September 29, 2024

Amazon Workers on Staten Island Vote to Unionize

Standing outside the N.L.R.B. office in Brooklyn where the ballots were tallied, Christian Smalls, a former Amazon employee who started the union, popped a bottle of champagne before a crowd of supporters and press. “To the first Amazon union in American history,” he cheered.

Derrick Palmer, who packs boxes at the warehouse and co-founded the union, said he expected other facilities to follow Staten Island. “This will be the first union,” he said, “but moving forward, that will motivate other workers to get on board with us.”

One question facing the labor movement and other progressive groups is the extent to which they will help the Amazon Labor Union, an upstart, independent group, withstand potential challenges to the result and negotiate a first contract, such as by providing resources and legal talent.

“The company will appeal, drag it out — it’s going to be an ongoing fight,” said Gene Bruskin, a longtime organizer who helped notch one of labor’s last victories on this scale, at a Smithfield meat-processing plant in 2008, and has informally advised the Staten Island workers. “The labor movement has to figure out how to support them.”

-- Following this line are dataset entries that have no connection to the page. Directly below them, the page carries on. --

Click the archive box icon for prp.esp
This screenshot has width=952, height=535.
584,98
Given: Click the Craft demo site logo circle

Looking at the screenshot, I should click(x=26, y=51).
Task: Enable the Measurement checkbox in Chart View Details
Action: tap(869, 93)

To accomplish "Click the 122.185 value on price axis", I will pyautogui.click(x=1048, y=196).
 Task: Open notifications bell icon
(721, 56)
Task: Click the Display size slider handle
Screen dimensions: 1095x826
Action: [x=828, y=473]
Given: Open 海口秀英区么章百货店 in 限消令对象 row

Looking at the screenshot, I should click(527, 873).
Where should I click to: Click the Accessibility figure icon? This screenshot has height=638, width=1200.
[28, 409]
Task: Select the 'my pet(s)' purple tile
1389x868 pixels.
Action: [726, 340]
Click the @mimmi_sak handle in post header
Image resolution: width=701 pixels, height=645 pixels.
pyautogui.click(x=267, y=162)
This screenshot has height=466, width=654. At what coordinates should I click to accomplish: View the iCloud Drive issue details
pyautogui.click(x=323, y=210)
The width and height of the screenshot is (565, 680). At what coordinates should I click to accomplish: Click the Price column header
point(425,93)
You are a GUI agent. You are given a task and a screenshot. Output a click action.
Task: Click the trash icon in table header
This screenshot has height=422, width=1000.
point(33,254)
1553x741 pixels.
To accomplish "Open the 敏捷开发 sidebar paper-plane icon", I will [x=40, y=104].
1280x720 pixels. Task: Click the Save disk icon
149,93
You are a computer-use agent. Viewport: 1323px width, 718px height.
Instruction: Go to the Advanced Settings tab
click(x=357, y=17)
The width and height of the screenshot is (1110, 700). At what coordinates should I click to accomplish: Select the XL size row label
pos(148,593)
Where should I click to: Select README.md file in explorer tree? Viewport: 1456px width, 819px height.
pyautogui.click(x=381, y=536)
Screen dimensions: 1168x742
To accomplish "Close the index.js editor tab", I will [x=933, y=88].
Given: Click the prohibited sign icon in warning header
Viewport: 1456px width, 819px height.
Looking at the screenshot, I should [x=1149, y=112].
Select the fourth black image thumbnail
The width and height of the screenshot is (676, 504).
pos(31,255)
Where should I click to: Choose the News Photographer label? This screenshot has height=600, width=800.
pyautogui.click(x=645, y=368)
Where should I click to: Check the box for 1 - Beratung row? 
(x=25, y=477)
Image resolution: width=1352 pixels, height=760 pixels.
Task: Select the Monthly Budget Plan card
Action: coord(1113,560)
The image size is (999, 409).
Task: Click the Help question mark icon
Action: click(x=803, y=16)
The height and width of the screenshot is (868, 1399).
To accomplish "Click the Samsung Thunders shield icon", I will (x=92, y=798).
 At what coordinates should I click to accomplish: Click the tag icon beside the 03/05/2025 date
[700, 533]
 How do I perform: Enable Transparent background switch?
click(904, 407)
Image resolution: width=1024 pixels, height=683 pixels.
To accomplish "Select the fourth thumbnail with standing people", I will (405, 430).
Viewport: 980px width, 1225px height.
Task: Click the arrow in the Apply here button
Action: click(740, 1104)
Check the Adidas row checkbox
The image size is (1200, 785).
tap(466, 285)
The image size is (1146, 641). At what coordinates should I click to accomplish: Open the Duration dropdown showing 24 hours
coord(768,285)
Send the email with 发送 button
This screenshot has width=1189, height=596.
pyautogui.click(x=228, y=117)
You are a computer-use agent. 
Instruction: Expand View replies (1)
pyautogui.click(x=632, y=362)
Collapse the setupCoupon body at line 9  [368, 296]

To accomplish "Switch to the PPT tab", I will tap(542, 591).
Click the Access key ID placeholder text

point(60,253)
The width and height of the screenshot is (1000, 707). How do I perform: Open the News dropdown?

Sean O’Brien, the new president of the 1.3 million-member International Brotherhood of Teamsters, said in an interview on Thursday that the union was prepared to spend hundreds of millions of dollars unionizing Amazon and to collaborate with a variety of other unions and progressive groups.

“We’ve got a lot of partners in labor,” Mr. O’Brien said. “We’ve got community groups. It’s going to be a large coalition.”